O mundo do futebol é nosso também, porque nós quisemos assim, porque nós fizemos assim.
E o futebol ficou tão mais bonito com as mulheres… trouxemos a ele, um esporte tão viril, a nossa sensibilidade, a nossa alegria, a nossa força. Trouxemos aquele “não desistir nunca”… trouxemos amor na mais profunda significação da palavra. E por isso, hoje, mulheres e homens choram juntos de alegria por um gol marcado, por uma defesa milagrosa, por um título conquistado; juntos, choram de tristeza também… e os homens não têm mais vergonha de mostrar o que sentem.
Elas, aprenderam a falar palavrões; eles, aprenderam a mostrar as emoções… e como isso junto ficou bonito!
As mulheres de hoje, as palestrinas especialmente, entendem de futebol, e entendem muito – entendem do que quiserem entender. E são apaixonadas pelo seu time.
Vai dizer pra uma delas, antes de uma partida, que o time delas não vai ganhar. Você vai arranjar uma encrenca e tanto.
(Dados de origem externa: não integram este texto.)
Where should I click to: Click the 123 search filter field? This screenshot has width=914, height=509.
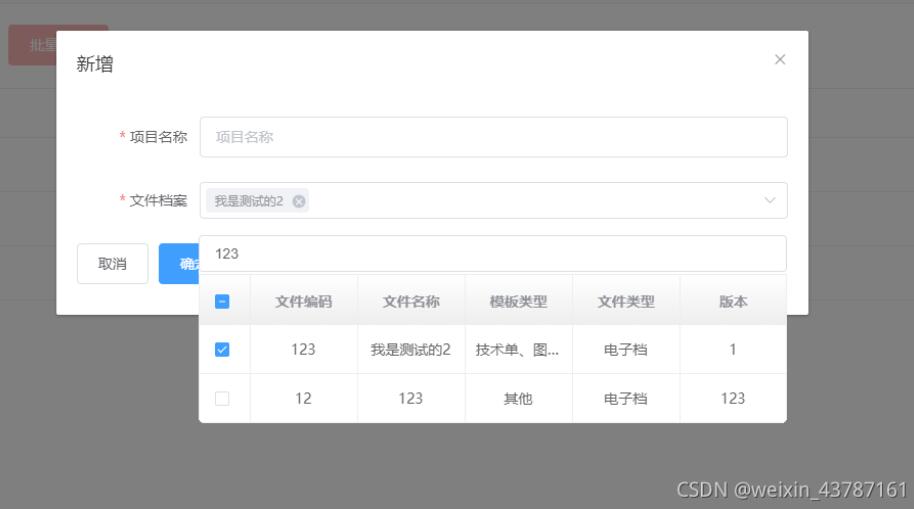[x=493, y=254]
Vai discutir futebol com elas, achando que elas não entendem nada do assunto. Você certamente vai encontrar quem discuta, escalação, substituição e esquema tático com muita competência…
Hoje, elas sabem direitinho porque o homem de preto não chuta a bola, sabem se foi mesmo impedimento, se foi pênalti… e ai do juiz se não apitar direito.
Hoje, o futebol não é mais “coisa de homens”… hoje, é tudo junto e misturado – a palestrina já sabe disso desde criancinha.
Hoje, elas continuam sendo mães, amigas, filhas, namoradas, esposas, companheiras, profissionais… continuam sendo o que quiserem ser… e já cantam, vibram, choram e morrem de amor pelo seu clube de coração.
E tudo isso, de batom, unhas feitas, e sem perder o charme…
Feliz Dia Internacional das Mulheres todos os dias, suas lindas!
Vocês são show de bola e escolheram o melhor time do mundo – e eu também!